Items from a dataset:
┌──
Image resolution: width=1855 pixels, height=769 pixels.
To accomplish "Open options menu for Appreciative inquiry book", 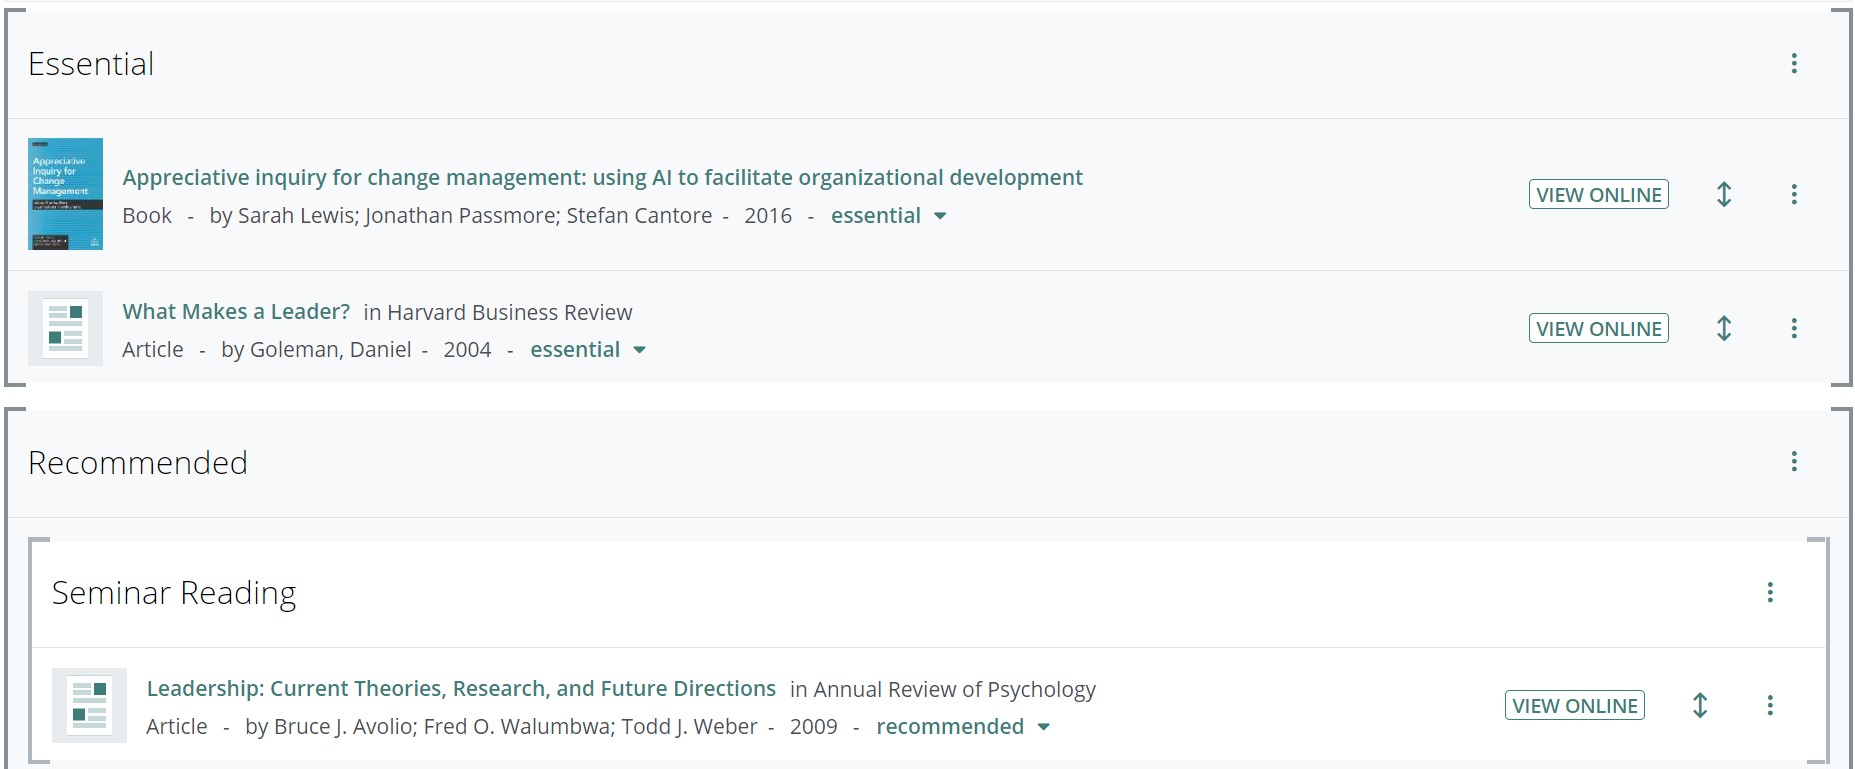I will pyautogui.click(x=1794, y=194).

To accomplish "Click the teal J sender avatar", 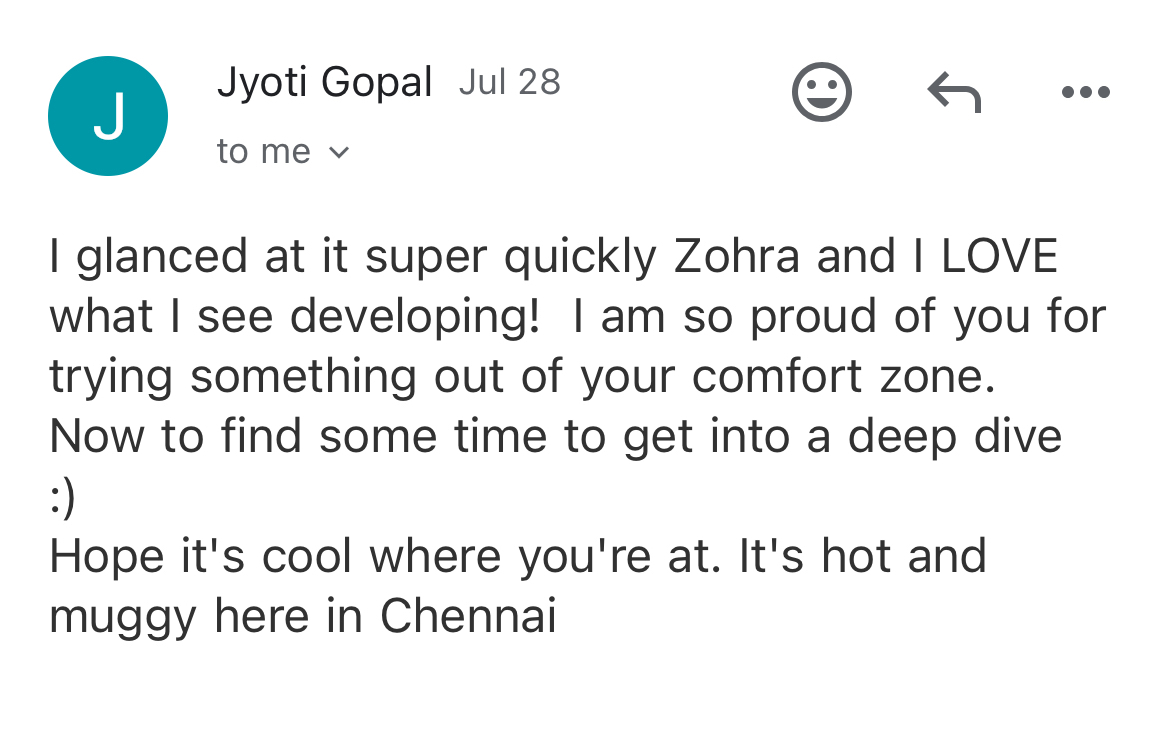I will click(x=108, y=116).
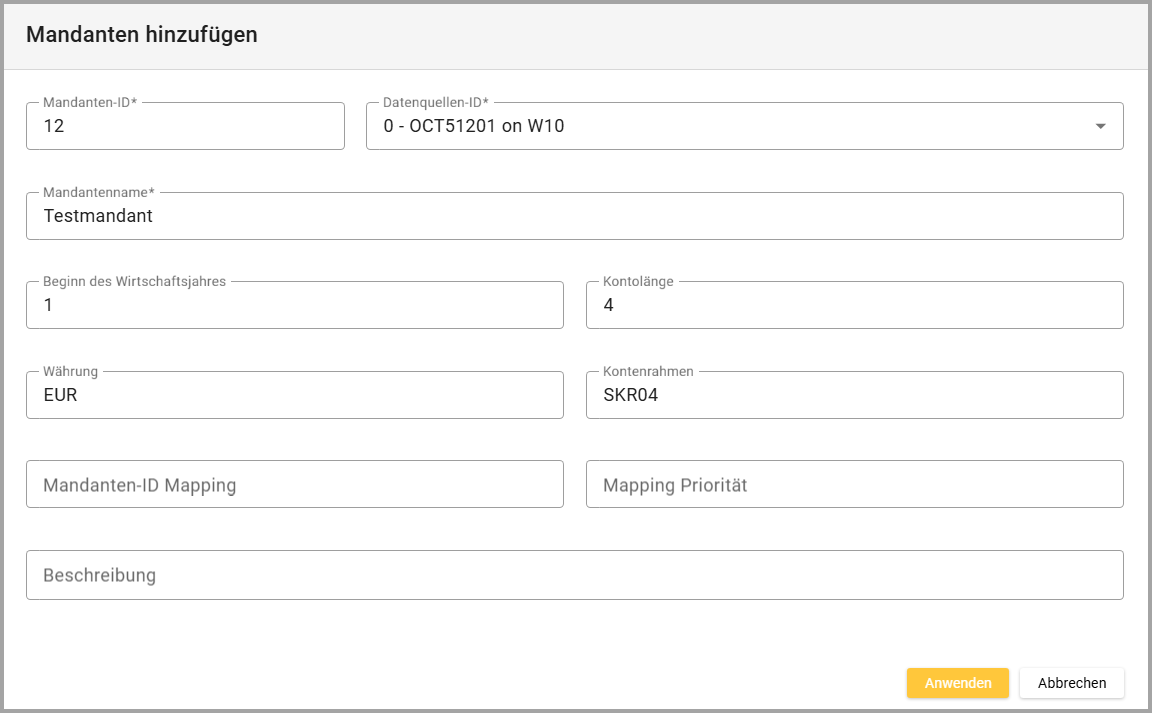
Task: Select the Mapping Priorität field
Action: (854, 485)
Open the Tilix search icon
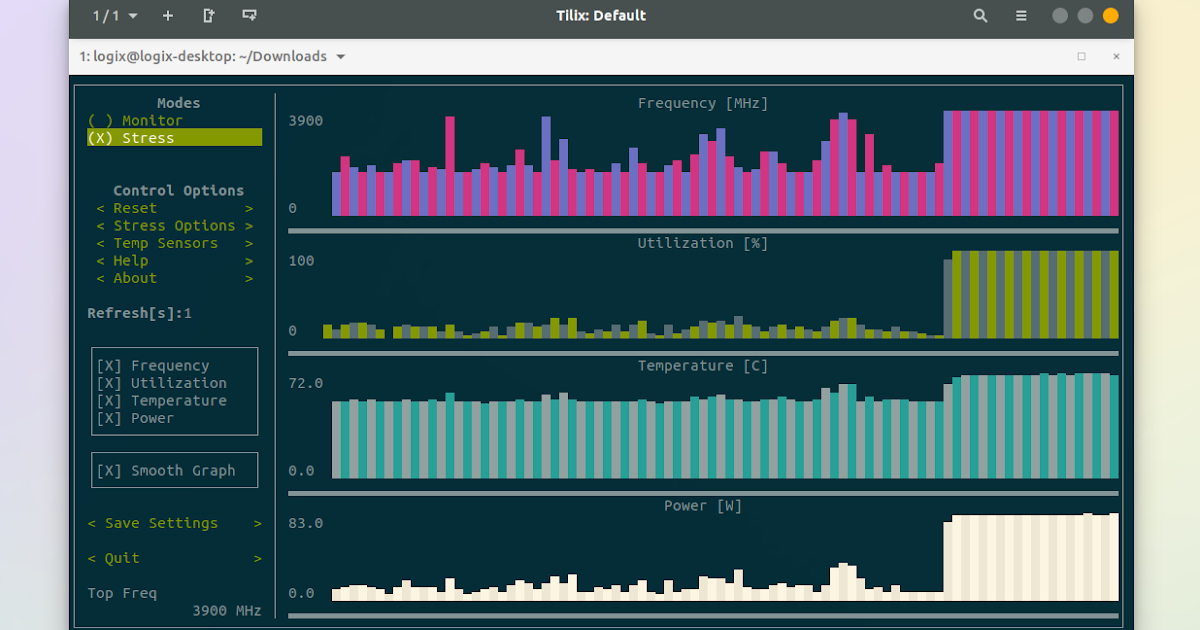1200x630 pixels. [x=980, y=15]
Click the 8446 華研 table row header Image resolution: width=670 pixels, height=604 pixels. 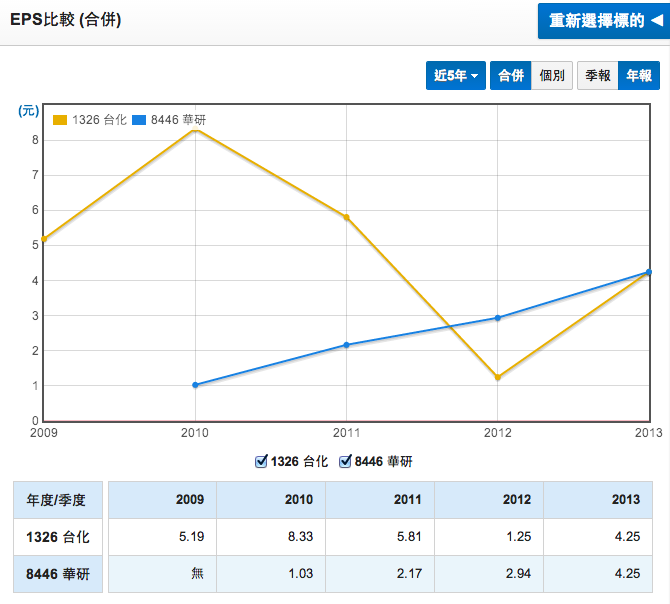coord(57,574)
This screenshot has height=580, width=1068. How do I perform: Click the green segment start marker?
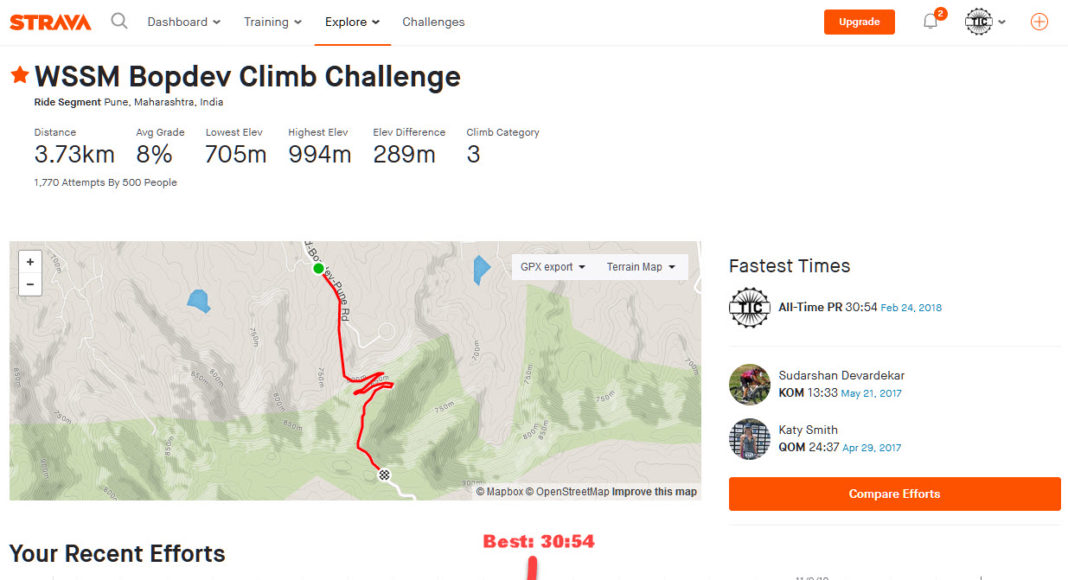tap(319, 268)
└──
» **Your goal**: Could you write out, word for word, the lines from the one containing "This screenshot has" through the last line of the records, leaving out the pictures?

» **Exercise result**:
This screenshot has height=580, width=1068. How do I perform: Click the green segment start marker?
tap(319, 268)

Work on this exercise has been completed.